And such proved to be the case, for in a little while the firemen who had rushed into the home of Mr. Blakeson, next door to the residence of Mr. Cardwell, came out with a long, thin hose. It was the hose from the chemical engine, and not the big water hose.
“It was only a fire in the chimney,” said Mr. Martin, as he came walking back with Mr. Cardwell. “No damage done, but the folks were pretty well frightened. They put it out with chemicals.”
“How could a chimney be on fire?” Jan wanted to know. “A chimney is brick, and bricks can’t burn.”
“It isn’t the bricks that burn,” her father explained. “But when a chimney has been used a number of years it gets coated, or lined on the bricks inside, with soot. Soot contains oils and other things that burn. Finally, some day, a hot fire sets the soot inside the chimney on fire, and it burns fiercely. And if it burned long enough it would make the bricks so hot that they would set fire to the roof or the wooden parts of the house near them. That’s why a chimney fire is dangerous, even though the bricks themselves can’t burn.”
“Did they put salt on the fire?” asked Mrs. Martin.
“Ho! Ho!” laughed Ted. “I’ve heard of putting salt on the tail of a wild bird to tame it, but I didn’t know you put salt on a fire.”
“Yes, you do, sometimes,” stated Mr.Martin. “Salt is said to put out chimney fires. Some sort of chemical is released when salt is heated, and this smothers the fire in the chimney. But the firemen put this fire out, and without any damage being done.”

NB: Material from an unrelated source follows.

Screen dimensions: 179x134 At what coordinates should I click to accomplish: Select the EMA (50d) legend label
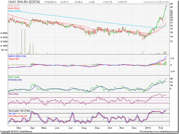[13, 8]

“I’m glad of that,” said Mrs. Martin, as they went back to the house.
“And I’m glad the fire wasn’t in my house,” remarked Mr. Cardwell. “If it had been, and if those albums had burned, with those pictures of my children and my brother’s boy—pictures we never could get again—my wife and I would have felt very sad. My wife thinks a great deal of those albums. I’ve been planning for a long time to send them out to my brother, but we never dared trust them to any one before. I hope you will take good care of them, Mr. Martin.”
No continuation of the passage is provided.